` Anne-lise RIAS
Atelier désenchantier !

Mettre en pratique la redirection écologique

Le concept de redirection écologique est de plus en plus exploré par les sciences de gestion, en sciences économiques, et d'autres champs de Recherche. Ces travaux scientifiques distinguent transition écologique et redirection écologique en précisant que cette dernière vise à réaligner les organisations publiques et privées sur les limites planétaires.
A quelques exceptions près, les entreprises d'intérêts privés sont encore peu influencées par ces travaux. Peut-être parce que la redirection entre en contradiction directe avec ces intérêts et ébranle les stratégies établies, y compris dans les entreprises qui les ont "actualisées" pour faire une transition écologique. Peut-être parce que le vocabulaire de la redirection écologique (arbitrages, renoncement, clôture de projets, refus de faire advenir, démantèlement) heurte l'imaginaire couramment associé à l'innovation et au développement des activités économiques. Peut-être parce que les entreprises y sont encore peu souvent incitées.

L'atelier Désenchantier ! sensibilise les professionnel·les, pour rendre la redirection écologique envisageable d'abord, puis opérationnelle. J'ai mené cet atelier auprès de la communauté de la Méthode Lance, qui réunit des consultant·es en transformation, pour les encourager à inclure la redirection comme un axe dans les stratégies d'entreprises et comme un préalable qui doit questionner leurs modèles de développement, voire l'existence même de leurs activités.

En introduction, le cas -fictif- de l'entreprise Gaston leur est présenté. Ce support décrit sa structure : cadre légal dans lequel elle agit, infrastructures indispensables à son activité, produits et services qu'elle vend, son modèle économique, etc. Ces éléments de contexte indiquent qu'une redirection de cette entreprise est à planifier.
A l'étape suivante, les participant·es à l'atelier proposent une démarche de redirection que l'entreprise Gaston pourrait opérer. Choisissant l'angle de l'Offre d'une part et celui du Client, deux sous-groupes ont ici échangé sur ce à quoi l'entreprise devrait renoncer, ce qu'elle pourrait diminuer, les infrastructures qui devraient être désaffectées, et à quoi les moyens de Gaston pourraient être réalloués. Dans le même temps les groupes ont identifié les parties prenantes qui seraient concernées par la redirection proposée, qu'elles soient humaines ou symboliques, d'intérêt privé ou public, c'est-à-dire avec qui la démarche devrait être menée et à quels intérêts elle pourrait se heurter.
En dernière étape, il s'agit de raconter la redirection proposée : par quelles étapes l'entreprise est passée, quels leviers ont été utilisés, quels nouveaux métiers -plus ou moins fictifs- comme le démêleur de contrat, ou le notaire patrimonial ont été mobilisés, sur quelle(s) limite(s) l'entreprise s'est ainsi réalignée.

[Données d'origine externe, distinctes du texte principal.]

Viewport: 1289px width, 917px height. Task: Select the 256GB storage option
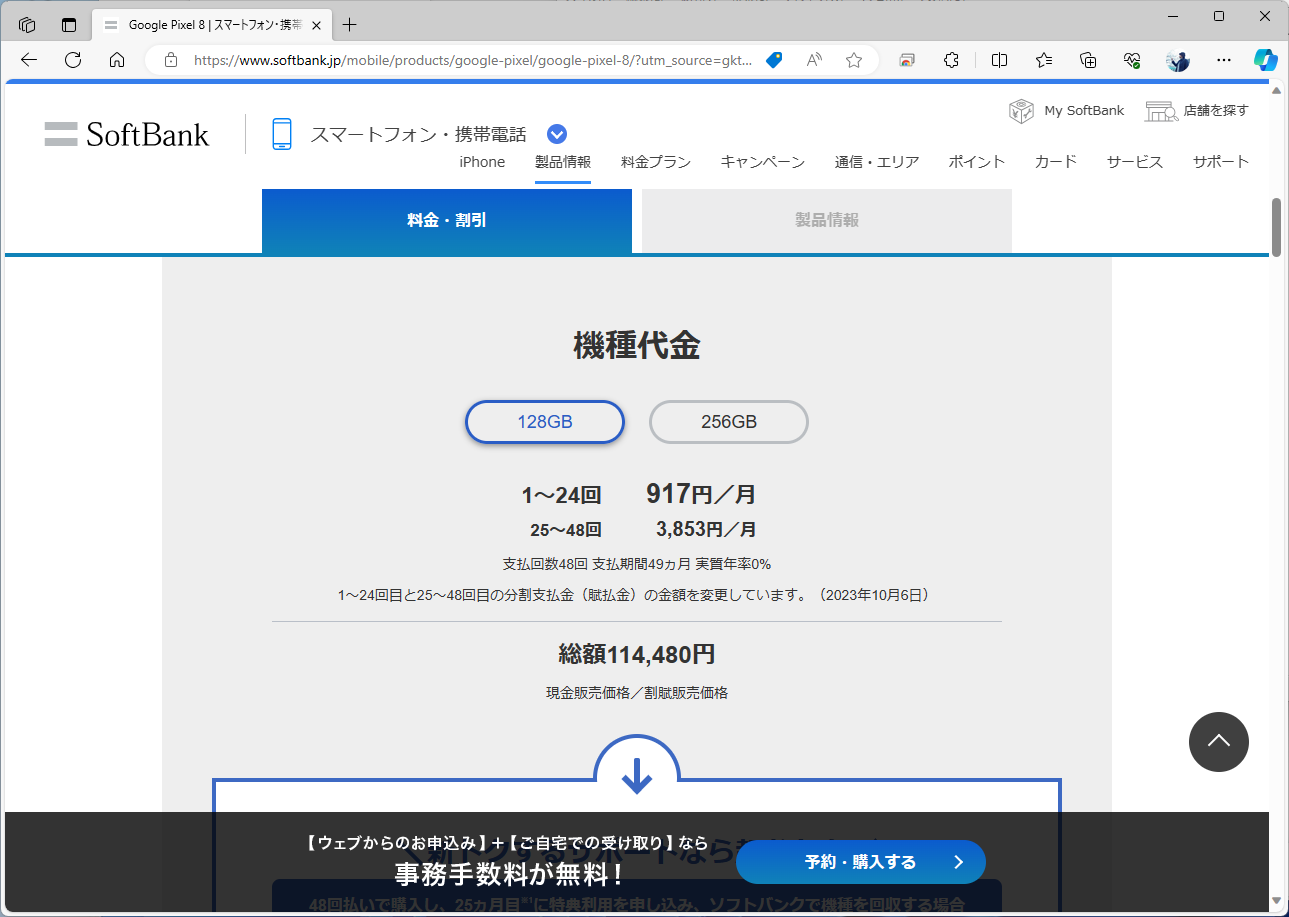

Cet atelier a fait apparaître plusieurs difficultés dont :
-celle de faire des arbitrages à la hauteur des enjeux, la grande majorité des groupes a défendu une poursuite de l'activité Gaston avec des changements mineurs (nouvelle clientèle, réorientation du service, ...)
-celle de s'autoriser à simplement penser en dehors des stratégies habituelles de développement d'entreprises. Par exemple : personne n'a choisi de cesser complètement toutes les activités de Gaston ; aucun groupe n'a proposé de faire arbitrer par une entité tierce (par exemple un jury citoyen) la poursuite ou la clôture d'activités ; la possibilité de faire de Gaston le témoin d'un modèle économique passé, qu'on pourrait placer dans un "musée", n'a pas été proposée.

En conclusion, le groupe a comparé les différences et points communs entre une démarche de redirection écologique et la méthode d'adaptation transformationnelle "Méthode Lance" portée par ce collectif professionnel.

Atelier et outils mis en pratique pour des groupes de 12 personnes sur 3 heures.